Oggi ci troviamo di fronte all’universale prevalere della piccola politica: è difficile anche solo discutere questioni più generali come quelle che abbiamo accennato prima. Gramsci aggiunge però un’altra osservazione interessante: “è pertanto grande politica il tentare di escludere la grande politica dall’ambito interno della vita statale e ridurre tutto a piccola politica”. Il fatto che non sia possibile porre determinate questioni politiche assume di fatto una valenza conservatrice, impedendo che gli assetti fondamentali dell’ordinamento sociale ed economico attuale possano essere messi in discussione.

Lo spirito di scissione

Di fronte a questa situazione può sembrare molto difficile trovare una via d’uscita. Gramsci nel Quaderno 3 ci fornisce uno spunto interessante, che mi è capitato di evocare anche in passato:

“Cosa si può contrapporre, da parte di una classe innovatrice, a questo complesso formidabile di trincee e fortificazioni della classe dominante? Lo spirito di scissione, cioè il progressivo acquisto della coscienza della propria personalità storica, spirito di scissione che deve tendere ad allargarsi dalla classe protagonista alle classi alleate potenziali: tutto ciò domanda un complesso lavoro ideologico, la prima condizione del quale è l’esatta conoscenza del campo da svuotare del suo elemento di massa umana”.

Nell’affermazione dell’autonomia di un gruppo sociale si può trovare l’energia per impostare un lavoro di lungo periodo che abbia come obiettivo la costruzione di un punto di vista autonomo.
Ma bisogna intendersi su quello che intendiamo per “scissione” e sulla difficoltà, le complessità e le contraddizioni di questo tipo di processo.

Postilla sulla scissione di Livorno e l’autocritica di Gramsci

Parlando del Gramsci politico del periodo pre-carceraria, va ricordato che egli, pur partecipando alla scissione di Livorno, retrospettivamente ebbe parole dure su di essa, dando prova di sincerità e una lezione sull’importanza di dire la verità a se stessi, rifiutando l’autoinganno e l’uso strumentale delle teorie. Come scrisse in un articolo del 1924, pubblicato su L’Ordine Nuovo: “Fummo travolti dagli avvenimenti, fummo senza volerlo un aspetto della dissoluzione generale della società italiana, diventata un crogiolo incandescente…”. In quello stesso articolo Gramsci riconosceva autocriticamente: “non avevamo saputo tradurre in linguaggio comprensibile a ogni operaio e contadino italiano il significato di ognuno degli avvenimenti italiani degli anni 1919-20: non abbiamo saputo, dopo Livorno porre il problema del perché il Congresso avesse avuto quella conclusione”. In un frammento precedente, addirittura Gramsci afferma che la scissione di Livorno sarebbe stata “il più grande trionfo della reazione” perché avrebbe causato “il distacco della maggioranza del proletariato italiano dalla Internazionale comunista” rendendolo “disperso, isolato, individui, non classe che sente di essere una unità e aspira al potere”.

Conclusione: scissione di “massa” e scissione di ceto politico

Da questo si comprende che la “scissione”, per Gramsci, è progressiva ed utile se in essa si realizza la presa di coscienza politica, l’acquisizione di un punto di vista autonomo di un gruppo sociale, di una parte significativa della società, se essa non si riduce unicamente ad essere la decisione autoreferenziale di una porzione di ceto politico.

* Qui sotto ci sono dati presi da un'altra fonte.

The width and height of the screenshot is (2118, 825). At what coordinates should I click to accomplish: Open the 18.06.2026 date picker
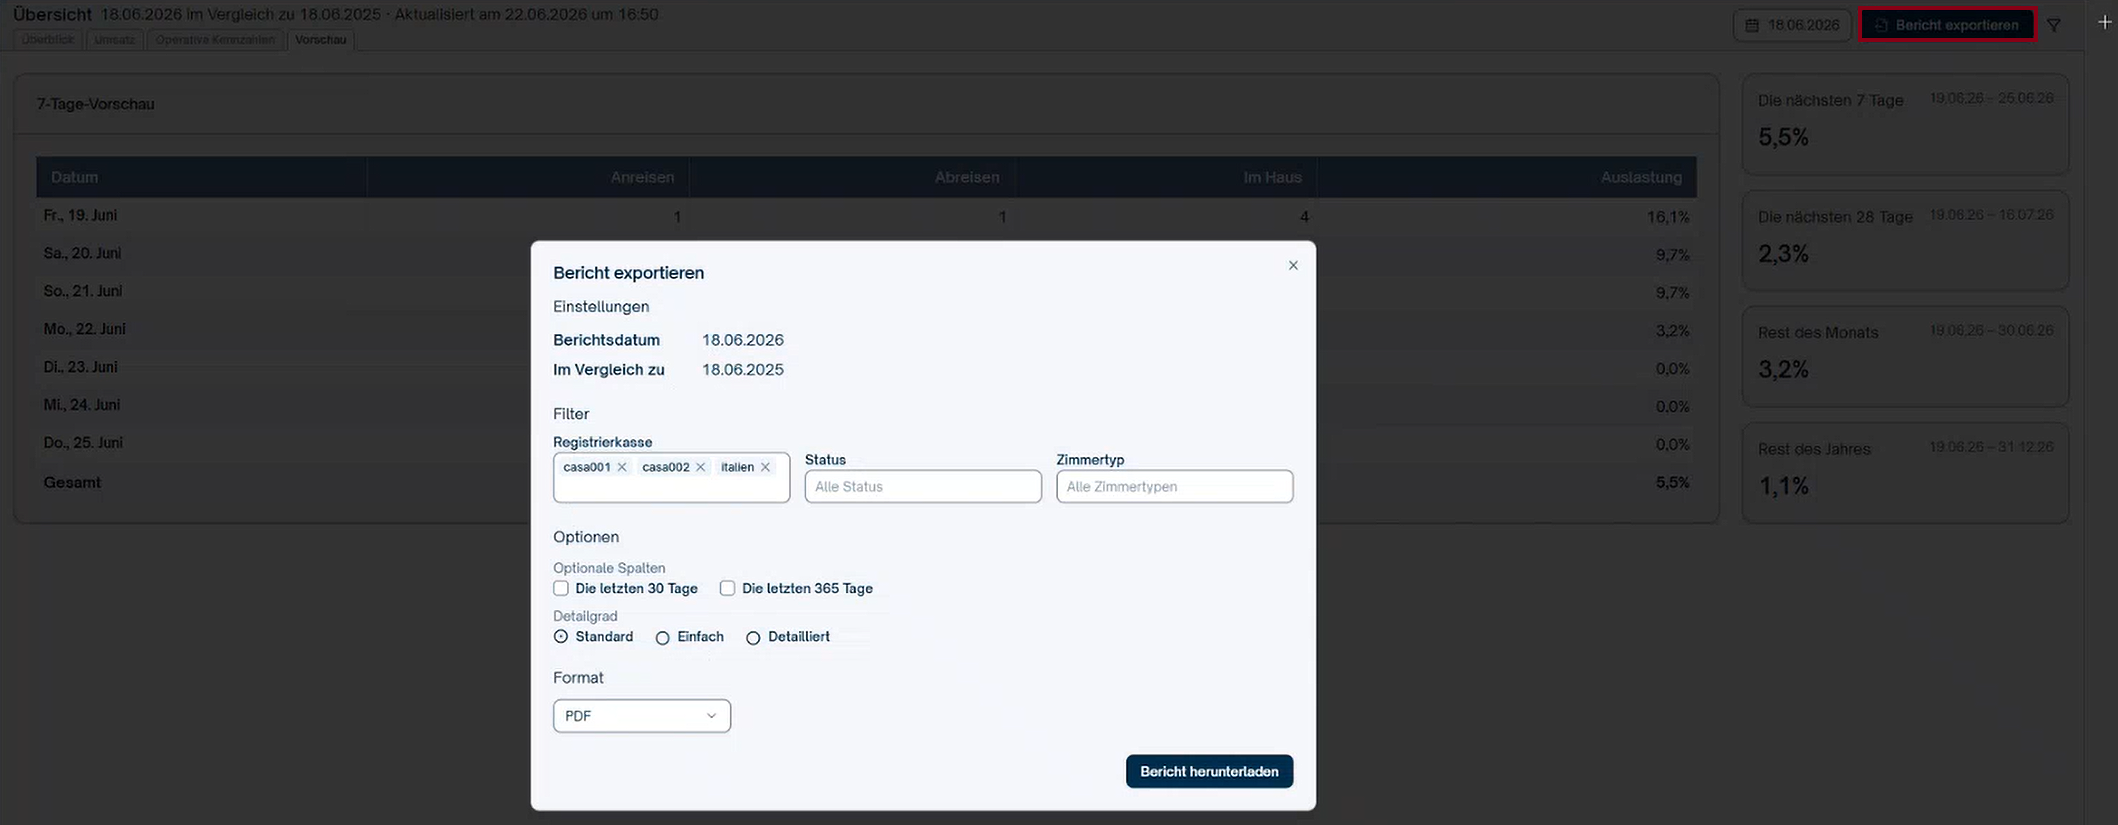pos(1794,25)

Perché questo avvenga occorre, come sottolinea Gramsci nel brano dei Quaderni che ricordavo, che questa parte di società si riconosca in un’identità, in una cultura politica chiara e netta, che sia l’inizio di un percorso, in cui assuma una parte fondamentale anche quello “studio”, quella conoscenza dell’organizzazione della società che è necessario acquisire.
Gramsci svolse questo lavoro, in condizioni difficilissime, in riferimento alla società a lui contemporanea. Anche oggi, si parva licet componere magnis, sarebbe necessario un lavoro analogo rivolto al mondo contemporaneo che indaghi le caratteristiche odierne del sistema produttivo, le idee prevalenti, i meccanismi di formazione della cultura popolare, le basi del senso comune, il funzionamento del sistema dell’informazione e che si interroghi su come mettere questa conoscenza alla base di un progetto di cambiamento della realtà.

Per questo iniziative come quella di oggi sono straordinariamente importanti e preziose.